I may not have explained my question clearly due to my lack of english skill. I didn’t ask because I didn’t know how to use the API, but because I encountered an unexpected return value. I wanted to confirm if there might be any specific behavior within DeepStream regarding access to CUDA memory.

As far as I know, the g_async_queue_timeout_pop function waits for the specified timeout duration and returns null if no data is available, and this is also stated in the documentation you shared. However, what I’m curious about is why a non-null address is returned after a timeout when the queue is in an empty state.

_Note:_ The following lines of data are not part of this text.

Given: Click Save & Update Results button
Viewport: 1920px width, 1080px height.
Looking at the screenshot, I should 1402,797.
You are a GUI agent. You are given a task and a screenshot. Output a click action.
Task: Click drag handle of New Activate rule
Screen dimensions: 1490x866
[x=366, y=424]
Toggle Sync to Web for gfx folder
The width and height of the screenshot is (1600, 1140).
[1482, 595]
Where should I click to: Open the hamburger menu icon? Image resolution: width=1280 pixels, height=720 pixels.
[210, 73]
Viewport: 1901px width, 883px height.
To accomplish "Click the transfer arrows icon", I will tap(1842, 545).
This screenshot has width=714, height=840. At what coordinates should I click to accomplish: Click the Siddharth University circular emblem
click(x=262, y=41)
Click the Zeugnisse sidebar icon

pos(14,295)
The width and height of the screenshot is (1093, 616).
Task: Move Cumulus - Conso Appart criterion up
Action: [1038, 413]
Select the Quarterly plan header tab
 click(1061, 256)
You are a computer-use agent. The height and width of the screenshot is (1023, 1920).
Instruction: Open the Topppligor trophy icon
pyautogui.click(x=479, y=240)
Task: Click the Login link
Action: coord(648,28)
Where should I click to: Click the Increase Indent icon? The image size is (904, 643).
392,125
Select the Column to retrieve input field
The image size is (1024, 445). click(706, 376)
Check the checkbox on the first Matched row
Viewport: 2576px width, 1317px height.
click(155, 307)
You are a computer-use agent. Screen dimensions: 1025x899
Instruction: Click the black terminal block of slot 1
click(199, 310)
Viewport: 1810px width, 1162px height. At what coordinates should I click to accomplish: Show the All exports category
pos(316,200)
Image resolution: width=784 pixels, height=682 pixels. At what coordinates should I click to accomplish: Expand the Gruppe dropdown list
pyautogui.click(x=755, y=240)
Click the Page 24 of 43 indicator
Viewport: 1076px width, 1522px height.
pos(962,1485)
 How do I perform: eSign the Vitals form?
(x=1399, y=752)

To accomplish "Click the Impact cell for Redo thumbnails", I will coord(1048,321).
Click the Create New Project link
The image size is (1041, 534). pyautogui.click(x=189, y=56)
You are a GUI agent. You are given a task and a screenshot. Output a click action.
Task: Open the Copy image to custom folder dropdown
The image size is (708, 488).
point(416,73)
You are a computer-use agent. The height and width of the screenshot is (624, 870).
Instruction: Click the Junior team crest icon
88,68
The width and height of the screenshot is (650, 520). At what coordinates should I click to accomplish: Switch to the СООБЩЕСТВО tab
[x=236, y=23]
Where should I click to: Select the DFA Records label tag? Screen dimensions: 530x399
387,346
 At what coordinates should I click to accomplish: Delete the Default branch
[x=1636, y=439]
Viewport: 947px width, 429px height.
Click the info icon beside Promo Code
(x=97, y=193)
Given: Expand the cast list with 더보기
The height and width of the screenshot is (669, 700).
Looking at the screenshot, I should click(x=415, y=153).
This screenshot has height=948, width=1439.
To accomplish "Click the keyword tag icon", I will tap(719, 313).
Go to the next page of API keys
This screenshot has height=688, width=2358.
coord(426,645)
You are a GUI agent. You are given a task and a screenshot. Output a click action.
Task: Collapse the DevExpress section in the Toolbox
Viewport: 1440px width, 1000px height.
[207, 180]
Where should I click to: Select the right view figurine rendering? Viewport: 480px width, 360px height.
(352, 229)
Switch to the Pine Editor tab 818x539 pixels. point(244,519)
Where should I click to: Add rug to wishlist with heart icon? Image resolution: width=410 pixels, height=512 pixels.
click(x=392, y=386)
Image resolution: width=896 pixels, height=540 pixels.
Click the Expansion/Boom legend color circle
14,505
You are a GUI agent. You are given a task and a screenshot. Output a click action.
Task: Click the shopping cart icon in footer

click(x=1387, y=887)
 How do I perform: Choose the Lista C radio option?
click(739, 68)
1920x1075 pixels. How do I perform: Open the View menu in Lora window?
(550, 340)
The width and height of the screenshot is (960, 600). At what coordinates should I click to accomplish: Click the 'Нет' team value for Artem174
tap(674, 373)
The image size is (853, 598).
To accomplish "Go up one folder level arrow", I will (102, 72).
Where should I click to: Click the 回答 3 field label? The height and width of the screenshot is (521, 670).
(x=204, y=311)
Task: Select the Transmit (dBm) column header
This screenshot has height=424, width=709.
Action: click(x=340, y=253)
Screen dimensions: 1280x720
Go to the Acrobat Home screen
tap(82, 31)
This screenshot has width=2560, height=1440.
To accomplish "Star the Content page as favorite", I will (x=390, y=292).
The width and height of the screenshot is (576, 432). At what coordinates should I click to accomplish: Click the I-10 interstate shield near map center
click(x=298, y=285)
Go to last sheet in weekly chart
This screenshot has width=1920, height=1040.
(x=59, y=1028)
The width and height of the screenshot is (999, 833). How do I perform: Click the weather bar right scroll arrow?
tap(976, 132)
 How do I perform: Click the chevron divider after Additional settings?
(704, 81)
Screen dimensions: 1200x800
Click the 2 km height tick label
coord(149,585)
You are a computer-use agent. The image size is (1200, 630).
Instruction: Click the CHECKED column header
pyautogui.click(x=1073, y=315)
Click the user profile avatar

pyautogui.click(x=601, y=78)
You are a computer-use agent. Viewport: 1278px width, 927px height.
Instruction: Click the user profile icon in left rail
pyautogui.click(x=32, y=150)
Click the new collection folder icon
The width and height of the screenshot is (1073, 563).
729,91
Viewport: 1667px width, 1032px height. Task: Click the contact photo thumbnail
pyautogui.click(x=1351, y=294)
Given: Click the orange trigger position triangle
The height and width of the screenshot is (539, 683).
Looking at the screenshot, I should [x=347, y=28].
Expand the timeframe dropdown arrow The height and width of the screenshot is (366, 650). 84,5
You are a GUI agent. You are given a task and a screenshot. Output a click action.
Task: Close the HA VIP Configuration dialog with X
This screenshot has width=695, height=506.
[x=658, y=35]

I suspect that since I am using CUDA memory, the data might have been popped from the queue, but the memory might have been freed internally by DeepStream after the object’s lifecycle ended, resulting in no valid data being available. Alternatively, I wonder if this might be related to compatibility issues caused by putting non-GObject items like cuda::mat into the queue.

Thank you for your assistance.

Since you are using cv::cuda::GpuMat, the lifecycle of the cuda memory should be managed by the OpenCV. This has nothing to do with the lifecycle of the cuda memory in DeepStream.

We don’t have much experience with this too, you can consult this question on the OpenCV forum.

Thank you for your advice.

I was my mistake that old code adding empty instance to queue was not deleted.

sorry for bothering you.

And I found out that cvtColor copies pixel value.

Thank you!

This topic was automatically closed 14 days after the last reply. New replies are no longer allowed.